陆祎方看到阿瞳起身跑出去的时候,也跟着追了出去。陆谦的家在富人区,跑出去之后是一条冗长黑暗少有人经过的巷道,只有路边亮着几盏昏黄沉暗的路灯。苏蔚瞳跑到最近的一盏路灯下,打开随身携带的小包,伸出发抖的手指在里面慌乱地翻找着。喉头愈加发紧,他感到自己呼吸越来越困难,视物已经模模糊糊有些看不清楚,他抓住包的底部,用尽仅剩的力气将包里的东西全部倒了出来,他用颤抖的手指在那堆物件里翻找着,可是,没有,到处都没有,包里没有药。他抓起手机,翻开屏幕,信号那里打了一个大大的红叉。喉头肿胀发痛,新鲜的空气好像再也无法进入身体,失去了所有力气,苏蔚瞳倒在了冰冷的地面上。唇边勾起苦涩的笑意,苏蔚瞳艰难地发出断断续续的声音:“没有……老师……,我……果然……照顾不……好自己啊。”突然,那堆物件里有样东西滑动了一下,轻轻响了一声。已经视物模糊的苏蔚瞳拼着最后一点力气,抓住了那个轻轻响动的物件。那个物件贴在掌心里冰冷寒凉,六个小巧银铃发出细细碎碎的清脆声响,是他要送给小家伙的长命锁。苏蔚瞳努力回过头,最后看了一眼那座灯火辉煌仿佛遥不可及的富丽宅院,努力攥紧手中的小银锁贴近心脏:多么遗憾,没有等到你的出世;多么遗憾,不能看到你长大的样子;多么遗憾,没有把我的礼物,送给你……
贴近少年心脏的六个小银铃齐齐一声清响,像响在冰冷寂夜里的伤心断肠声。少年倒在富人区那条黑暗阴冷的长巷里,停止了呼吸……

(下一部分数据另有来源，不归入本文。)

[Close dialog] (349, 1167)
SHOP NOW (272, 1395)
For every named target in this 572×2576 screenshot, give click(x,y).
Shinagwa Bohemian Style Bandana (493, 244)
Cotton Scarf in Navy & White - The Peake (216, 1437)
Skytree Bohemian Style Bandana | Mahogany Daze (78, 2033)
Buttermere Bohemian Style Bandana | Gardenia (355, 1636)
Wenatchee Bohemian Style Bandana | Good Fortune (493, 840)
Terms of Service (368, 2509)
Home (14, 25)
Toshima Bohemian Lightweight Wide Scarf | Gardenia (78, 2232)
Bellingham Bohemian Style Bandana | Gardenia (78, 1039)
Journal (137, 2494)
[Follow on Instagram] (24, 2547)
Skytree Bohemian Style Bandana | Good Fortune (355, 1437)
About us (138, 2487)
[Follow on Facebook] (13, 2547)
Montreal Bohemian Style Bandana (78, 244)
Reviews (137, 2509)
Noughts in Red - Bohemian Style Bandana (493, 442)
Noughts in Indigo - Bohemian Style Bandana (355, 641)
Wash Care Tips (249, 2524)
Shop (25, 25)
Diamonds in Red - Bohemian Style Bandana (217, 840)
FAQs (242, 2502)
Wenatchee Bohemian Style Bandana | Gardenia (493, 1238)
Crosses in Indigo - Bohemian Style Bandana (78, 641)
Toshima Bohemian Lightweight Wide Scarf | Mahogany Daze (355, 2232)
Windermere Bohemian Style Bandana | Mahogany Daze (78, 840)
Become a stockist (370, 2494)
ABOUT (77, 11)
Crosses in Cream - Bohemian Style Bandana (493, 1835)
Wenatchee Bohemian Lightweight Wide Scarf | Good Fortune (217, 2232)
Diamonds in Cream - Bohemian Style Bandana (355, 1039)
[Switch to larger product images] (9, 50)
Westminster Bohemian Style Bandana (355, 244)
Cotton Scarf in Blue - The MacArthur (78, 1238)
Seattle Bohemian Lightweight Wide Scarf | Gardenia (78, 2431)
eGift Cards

陆祎方不想他会亲眼看到阿瞳死去的场景,他从为阿瞳找药的焦急狂乱里回过神来,失神地跌坐在地上,呆呆地看着小巷里停止了呼吸的少年。陆祎方抬起头,有些想哭:自己一直是旁观者啊,自己一直是可悲可怜又无能为力的旁观者啊。他转过头,却突然发现巷口的阴暗角落里站了一个人,那人点了一根烟,红色的烟头在冰冷的寒夜里一明一灭地突兀闪烁着。
陆祎方挣扎着站起来走过去,他想用最恶毒的话骂那个人,他想用最重的拳打那个人:他看到了,他刚刚一定看到了。他看到了他的阿瞳倒在冰冷的长巷里,他看到了阿瞳难受地挣扎找药,他看到了阿瞳停止呼吸,他为什么不救他,为什么不救他?陆祎方摇摇晃晃地走过去,赫然发现站在巷口角落里的人是他的父亲——陆谦。
陆祎方的拳头穿过了陆谦的脸,陆谦也听不到他恶毒的咒骂。陆谦抽完了那根烟,将烟头扔在地上,用脚尖狠狠地碾灭,然后拖着沉重的步伐走向了倒在冰冷长巷里的少年。
他蹲身下去,伸出颤抖的手轻轻摇了摇苏蔚瞳的肩膀。苏蔚瞳阖着眼睛躺在冰冷的地面上,没有给予他任何回应。陆谦伸出手轻轻触了触苏蔚瞳的脸,感到指尖传来那凉得惊人的温度,又有些后怕般猛地缩回了手。陆谦蹲在地上看着仿若沉睡般安静的苏蔚瞳发了一阵呆,突然搂住肩膀无声地哭了起来。陆谦哭了一阵,又像疯了一般笑出声来。止了发笑以后,就起身跌跌撞撞地往那座灯火通明的宅院跑。
追着陆谦在后面打的陆祎方跟着陆谦跑进了房里。温暖舒适的房间里,丁茹半靠在沙发上,正轻缓温柔地抚摸着自己微微隆起的小腹,看到陆谦进来,丁茹抬了抬眼睛:“阿谦,你回来啦?”陆谦攥紧拳头,瞪着通红的眼睛质问丁茹:“你为什么要害死他?貂毛、百合花、兔肉、牛蛙、蟹黄这些都不是巧合,是你故意的,对不对?”丁茹仍旧轻轻抚摸自己的小腹,语调轻松:“那你呢,看到他发病跑出去,为什么不救他?以往都是你给他随身带的包里放上药,现在桌子抽屉里那两支药是你趁他走开时偷偷从他包里拿出来的吧?”听了丁茹的话,陆谦的神色开始恍惚起来:“不,我没有想过害他。我只是想让他难受的时候想起我,我只是想……被他需要。”丁茹勾了勾唇角:“阿谦,别解释了。你质问我,会让你以为自己还有的良心好受一点吗?”陆谦神色怔忪地抱着头蹲了下来:“不,我是最爱他的人,害死他的人不是我。”陆谦蹲在地上喃喃自语了一阵,他突然站起身来,指着靠在沙发上的丁茹厉声叫道,“害死他的人,是你。是你丁茹,你这个毒妇!”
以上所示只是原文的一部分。